*Instructions to follow:*
Recast the material from the line containing "Task: Click the Speakify brand name text" down to the line containing "Action: pyautogui.click(x=53, y=8)" as a two-column CSV headed instruction and click, with one row per request. Put each request's text and its answer in a single quoted field, and replace line breaks with spaces.

*Data section:*
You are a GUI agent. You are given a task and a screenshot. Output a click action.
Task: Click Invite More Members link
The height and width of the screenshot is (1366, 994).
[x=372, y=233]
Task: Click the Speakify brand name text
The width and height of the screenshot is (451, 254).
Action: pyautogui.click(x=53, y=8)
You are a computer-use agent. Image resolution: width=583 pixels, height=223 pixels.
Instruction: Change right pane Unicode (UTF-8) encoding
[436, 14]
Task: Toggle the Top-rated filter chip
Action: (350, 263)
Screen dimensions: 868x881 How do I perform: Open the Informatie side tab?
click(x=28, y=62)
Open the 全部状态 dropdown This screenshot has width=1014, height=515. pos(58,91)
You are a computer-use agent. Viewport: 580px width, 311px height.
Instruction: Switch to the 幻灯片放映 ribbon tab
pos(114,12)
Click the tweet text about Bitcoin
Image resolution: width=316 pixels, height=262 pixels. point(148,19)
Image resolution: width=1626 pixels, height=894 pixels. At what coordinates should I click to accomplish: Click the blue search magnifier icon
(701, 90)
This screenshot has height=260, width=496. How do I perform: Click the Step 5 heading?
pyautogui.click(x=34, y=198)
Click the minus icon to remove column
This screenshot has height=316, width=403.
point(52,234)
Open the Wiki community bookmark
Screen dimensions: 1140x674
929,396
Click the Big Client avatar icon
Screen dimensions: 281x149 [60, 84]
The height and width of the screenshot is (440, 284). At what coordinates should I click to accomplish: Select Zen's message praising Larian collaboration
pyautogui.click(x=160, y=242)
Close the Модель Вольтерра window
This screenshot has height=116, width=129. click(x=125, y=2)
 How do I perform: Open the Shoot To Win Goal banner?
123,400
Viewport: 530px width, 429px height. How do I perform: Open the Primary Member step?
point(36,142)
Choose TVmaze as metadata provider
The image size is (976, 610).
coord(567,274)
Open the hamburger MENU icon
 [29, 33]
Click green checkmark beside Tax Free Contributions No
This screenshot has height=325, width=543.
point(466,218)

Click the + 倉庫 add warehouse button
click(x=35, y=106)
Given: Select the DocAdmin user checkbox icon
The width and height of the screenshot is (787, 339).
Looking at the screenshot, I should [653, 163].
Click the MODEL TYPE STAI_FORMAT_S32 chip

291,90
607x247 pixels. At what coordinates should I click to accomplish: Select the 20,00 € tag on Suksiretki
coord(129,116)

*Reply to the task:*
instruction,click
"Task: Click the Speakify brand name text The width and height of the screenshot is (451, 254).","Action: pyautogui.click(x=53, y=8)"